Terwijl hij testrijder was van het Franse team, reed hij in 1990 in de Formule Renault waarin hij kampioen werd. Daarna was hij ook erg succesvol in de Formule 3 maar in de Formule 3000 ging het in 1992 en 1993 minder vlot. Hij kon echter blijven testen voor renstallen als Benetton, Williams en Tyrrell. Hij was erg dicht bij een racedebuut voor Tyrrell maar door budgetproblemen kon het Britse team haar afspraken niet nakomen. Ken Tyrrell vond het wel jammer dat hij een getalenteerde rijder als Collard geen kansen kon geven.
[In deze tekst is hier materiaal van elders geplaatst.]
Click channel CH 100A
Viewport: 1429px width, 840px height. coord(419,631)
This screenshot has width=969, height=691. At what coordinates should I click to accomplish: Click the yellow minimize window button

Hierop ging hij in 1995 in de Porsche Supercup rijden, waarin hij snel een van de betere rijders werd. Een jaar later werd hij al kampioen. Hij werd hierdoor fabriekscoureur voor Porsche in het FIA GT Kampioenschap. Zijn naam bleef ondertussen ook circuleren in de Formule 1-paddock, als eventueel vervanger van Shinji Nakano bij Prost Grand Prix. Motorenleverancier Mugen Honda wilde echter niet weten van een vervanging van de Japanse rijder en Alain Prost moest afzien van zijn plannen. In 1997 leek hij dankzij een blessure van Olivier Panis dan eindelijk zijn debuut te kunnen maken in de Formule 1, maar Prost koos onder druk van Flavio Briatore uiteindelijk voor Jarno Trulli.